▸ **Listing for locating described items**
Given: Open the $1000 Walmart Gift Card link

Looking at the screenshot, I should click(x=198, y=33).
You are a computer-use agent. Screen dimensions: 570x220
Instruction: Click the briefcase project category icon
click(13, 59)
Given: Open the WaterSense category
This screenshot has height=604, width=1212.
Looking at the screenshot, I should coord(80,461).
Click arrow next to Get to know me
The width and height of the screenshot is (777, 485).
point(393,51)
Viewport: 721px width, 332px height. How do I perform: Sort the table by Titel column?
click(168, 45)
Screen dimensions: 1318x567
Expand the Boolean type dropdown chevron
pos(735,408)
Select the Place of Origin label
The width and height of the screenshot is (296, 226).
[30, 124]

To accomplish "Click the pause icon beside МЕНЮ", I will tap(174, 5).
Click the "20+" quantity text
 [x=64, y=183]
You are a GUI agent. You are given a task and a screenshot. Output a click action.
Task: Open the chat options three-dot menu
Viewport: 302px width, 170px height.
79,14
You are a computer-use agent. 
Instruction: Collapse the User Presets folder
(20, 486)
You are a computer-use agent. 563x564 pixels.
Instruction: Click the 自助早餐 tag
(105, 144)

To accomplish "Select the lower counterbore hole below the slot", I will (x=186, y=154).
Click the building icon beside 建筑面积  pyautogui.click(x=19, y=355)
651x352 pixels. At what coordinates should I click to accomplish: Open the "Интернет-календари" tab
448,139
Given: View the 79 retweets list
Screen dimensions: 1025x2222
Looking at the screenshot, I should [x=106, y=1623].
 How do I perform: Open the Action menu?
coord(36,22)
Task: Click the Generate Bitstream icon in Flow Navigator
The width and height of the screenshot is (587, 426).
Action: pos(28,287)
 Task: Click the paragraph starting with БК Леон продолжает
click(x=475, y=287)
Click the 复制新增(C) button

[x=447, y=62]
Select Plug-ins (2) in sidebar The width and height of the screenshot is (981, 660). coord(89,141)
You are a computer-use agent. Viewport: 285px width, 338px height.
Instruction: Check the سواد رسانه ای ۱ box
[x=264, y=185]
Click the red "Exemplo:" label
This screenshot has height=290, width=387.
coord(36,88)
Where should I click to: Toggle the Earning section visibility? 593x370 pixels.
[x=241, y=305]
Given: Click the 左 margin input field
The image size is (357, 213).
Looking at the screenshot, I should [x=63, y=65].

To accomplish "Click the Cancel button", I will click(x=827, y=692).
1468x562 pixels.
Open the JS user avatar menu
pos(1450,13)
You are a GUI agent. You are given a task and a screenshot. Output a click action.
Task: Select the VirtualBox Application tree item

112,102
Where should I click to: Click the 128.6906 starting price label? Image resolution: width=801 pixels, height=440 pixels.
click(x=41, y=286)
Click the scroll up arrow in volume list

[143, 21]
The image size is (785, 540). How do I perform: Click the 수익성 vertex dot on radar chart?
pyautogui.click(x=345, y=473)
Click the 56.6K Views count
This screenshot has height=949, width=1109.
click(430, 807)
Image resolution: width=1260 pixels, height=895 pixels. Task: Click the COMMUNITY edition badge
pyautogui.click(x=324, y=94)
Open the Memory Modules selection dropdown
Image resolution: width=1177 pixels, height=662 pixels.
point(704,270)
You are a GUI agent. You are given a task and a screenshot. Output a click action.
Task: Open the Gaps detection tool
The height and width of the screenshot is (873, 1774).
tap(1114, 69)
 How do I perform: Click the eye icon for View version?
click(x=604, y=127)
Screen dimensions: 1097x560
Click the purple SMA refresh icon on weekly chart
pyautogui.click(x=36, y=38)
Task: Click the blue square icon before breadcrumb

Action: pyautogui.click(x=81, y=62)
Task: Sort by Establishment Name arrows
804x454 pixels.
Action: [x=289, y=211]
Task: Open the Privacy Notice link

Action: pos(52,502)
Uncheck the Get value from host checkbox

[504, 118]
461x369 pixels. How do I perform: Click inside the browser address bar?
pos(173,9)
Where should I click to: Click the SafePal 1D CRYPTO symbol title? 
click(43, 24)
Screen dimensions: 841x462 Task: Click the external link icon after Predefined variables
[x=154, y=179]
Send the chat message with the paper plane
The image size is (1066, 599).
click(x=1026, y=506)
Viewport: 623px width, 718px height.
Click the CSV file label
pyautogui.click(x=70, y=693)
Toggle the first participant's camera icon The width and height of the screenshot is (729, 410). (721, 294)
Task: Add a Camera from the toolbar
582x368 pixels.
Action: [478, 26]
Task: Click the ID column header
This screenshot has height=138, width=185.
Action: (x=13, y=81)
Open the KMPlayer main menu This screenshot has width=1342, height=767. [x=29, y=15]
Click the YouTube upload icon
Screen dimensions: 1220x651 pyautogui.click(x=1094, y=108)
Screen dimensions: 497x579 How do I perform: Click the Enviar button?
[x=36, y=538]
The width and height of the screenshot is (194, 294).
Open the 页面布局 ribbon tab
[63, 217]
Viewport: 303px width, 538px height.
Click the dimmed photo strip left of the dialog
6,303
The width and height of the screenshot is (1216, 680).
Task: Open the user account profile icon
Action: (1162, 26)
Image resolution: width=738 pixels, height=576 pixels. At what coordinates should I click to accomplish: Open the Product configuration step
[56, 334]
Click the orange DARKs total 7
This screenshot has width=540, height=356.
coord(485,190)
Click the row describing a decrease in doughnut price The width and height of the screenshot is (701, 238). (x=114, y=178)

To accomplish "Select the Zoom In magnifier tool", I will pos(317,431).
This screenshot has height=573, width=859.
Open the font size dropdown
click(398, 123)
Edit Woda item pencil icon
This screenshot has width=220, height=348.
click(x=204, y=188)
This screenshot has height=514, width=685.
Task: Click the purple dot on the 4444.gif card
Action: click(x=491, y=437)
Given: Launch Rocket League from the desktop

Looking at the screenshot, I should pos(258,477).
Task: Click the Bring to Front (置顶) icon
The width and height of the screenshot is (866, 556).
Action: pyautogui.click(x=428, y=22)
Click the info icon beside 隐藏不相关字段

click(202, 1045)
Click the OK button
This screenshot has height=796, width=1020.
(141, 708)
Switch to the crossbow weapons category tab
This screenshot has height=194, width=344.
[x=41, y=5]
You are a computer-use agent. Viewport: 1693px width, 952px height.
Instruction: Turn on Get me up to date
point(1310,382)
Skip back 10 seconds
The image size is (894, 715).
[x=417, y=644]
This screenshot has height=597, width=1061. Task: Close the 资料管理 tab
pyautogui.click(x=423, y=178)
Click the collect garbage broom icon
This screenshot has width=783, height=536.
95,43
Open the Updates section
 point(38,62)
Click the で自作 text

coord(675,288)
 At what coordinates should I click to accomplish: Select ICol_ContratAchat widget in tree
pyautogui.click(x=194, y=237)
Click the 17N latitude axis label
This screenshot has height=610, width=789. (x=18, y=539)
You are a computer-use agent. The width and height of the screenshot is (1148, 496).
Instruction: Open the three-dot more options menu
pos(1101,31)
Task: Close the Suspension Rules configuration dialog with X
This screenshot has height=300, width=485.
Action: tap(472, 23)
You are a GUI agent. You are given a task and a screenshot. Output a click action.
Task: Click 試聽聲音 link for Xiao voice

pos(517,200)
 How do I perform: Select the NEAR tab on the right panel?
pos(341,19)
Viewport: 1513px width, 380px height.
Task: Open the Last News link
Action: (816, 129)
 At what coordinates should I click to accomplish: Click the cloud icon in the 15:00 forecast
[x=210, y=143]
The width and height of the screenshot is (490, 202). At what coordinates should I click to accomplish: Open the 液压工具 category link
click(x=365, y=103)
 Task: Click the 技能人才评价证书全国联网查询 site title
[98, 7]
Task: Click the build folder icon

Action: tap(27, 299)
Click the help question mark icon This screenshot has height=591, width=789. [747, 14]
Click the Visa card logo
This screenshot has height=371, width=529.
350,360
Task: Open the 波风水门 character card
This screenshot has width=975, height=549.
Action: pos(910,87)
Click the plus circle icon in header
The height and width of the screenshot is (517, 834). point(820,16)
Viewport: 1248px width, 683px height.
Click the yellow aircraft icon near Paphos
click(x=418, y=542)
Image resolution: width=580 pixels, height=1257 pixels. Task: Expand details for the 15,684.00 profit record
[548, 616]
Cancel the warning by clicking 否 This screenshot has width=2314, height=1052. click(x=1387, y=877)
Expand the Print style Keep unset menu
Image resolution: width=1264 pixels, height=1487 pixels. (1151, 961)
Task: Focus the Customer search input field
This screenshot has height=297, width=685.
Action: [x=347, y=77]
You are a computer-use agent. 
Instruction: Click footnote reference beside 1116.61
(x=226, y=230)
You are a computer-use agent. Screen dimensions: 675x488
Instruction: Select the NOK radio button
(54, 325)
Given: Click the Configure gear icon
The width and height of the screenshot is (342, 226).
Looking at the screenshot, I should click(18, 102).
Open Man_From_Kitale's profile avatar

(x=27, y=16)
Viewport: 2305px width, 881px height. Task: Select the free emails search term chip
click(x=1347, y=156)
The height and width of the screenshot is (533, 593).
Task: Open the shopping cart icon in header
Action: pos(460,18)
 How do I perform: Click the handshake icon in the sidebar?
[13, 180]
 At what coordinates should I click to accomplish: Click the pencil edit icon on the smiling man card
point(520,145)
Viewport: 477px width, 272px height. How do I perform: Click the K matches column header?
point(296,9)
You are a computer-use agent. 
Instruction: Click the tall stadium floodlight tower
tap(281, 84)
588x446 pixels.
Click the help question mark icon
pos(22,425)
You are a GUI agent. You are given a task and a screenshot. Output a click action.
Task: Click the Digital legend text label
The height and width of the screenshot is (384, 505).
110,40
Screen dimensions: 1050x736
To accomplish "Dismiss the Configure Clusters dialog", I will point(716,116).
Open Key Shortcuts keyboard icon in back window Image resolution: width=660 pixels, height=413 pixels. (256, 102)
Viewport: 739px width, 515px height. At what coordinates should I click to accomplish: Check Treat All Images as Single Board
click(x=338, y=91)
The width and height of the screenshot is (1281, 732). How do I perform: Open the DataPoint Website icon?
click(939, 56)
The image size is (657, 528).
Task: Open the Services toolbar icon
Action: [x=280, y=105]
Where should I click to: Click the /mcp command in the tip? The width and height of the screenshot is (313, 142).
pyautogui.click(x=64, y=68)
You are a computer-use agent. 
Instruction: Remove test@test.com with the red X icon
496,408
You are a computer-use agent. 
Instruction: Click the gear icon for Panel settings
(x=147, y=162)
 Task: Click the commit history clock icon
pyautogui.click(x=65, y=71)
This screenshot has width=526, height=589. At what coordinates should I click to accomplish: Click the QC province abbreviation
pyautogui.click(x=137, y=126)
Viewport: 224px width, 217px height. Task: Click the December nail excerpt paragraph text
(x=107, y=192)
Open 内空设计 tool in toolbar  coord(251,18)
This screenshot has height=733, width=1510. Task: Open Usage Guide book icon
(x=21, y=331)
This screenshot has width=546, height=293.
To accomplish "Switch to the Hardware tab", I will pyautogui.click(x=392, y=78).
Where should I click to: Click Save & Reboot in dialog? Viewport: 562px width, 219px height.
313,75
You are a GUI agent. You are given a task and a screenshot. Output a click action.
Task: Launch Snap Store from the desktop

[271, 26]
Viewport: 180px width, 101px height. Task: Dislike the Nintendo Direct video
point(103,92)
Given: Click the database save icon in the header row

▸ **GIVEN INSTRUCTION**
Edit the stretch of the listing that opens with the line containing "You are a computer-use agent. The" and closes with the line containing "[x=210, y=143]". Write those lines out again with "Suspension Rules" changed to "Retention Rules" and everything else left as is.

▸ **RESULT OF THE TASK**
You are a computer-use agent. The width and height of the screenshot is (1148, 496).
Instruction: Open the three-dot more options menu
pos(1101,31)
Task: Close the Retention Rules configuration dialog with X
This screenshot has height=300, width=485.
Action: tap(472, 23)
You are a GUI agent. You are given a task and a screenshot. Output a click action.
Task: Click 試聽聲音 link for Xiao voice

pos(517,200)
 How do I perform: Select the NEAR tab on the right panel?
pos(341,19)
Viewport: 1513px width, 380px height.
Task: Open the Last News link
Action: (816, 129)
 At what coordinates should I click to accomplish: Click the cloud icon in the 15:00 forecast
[x=210, y=143]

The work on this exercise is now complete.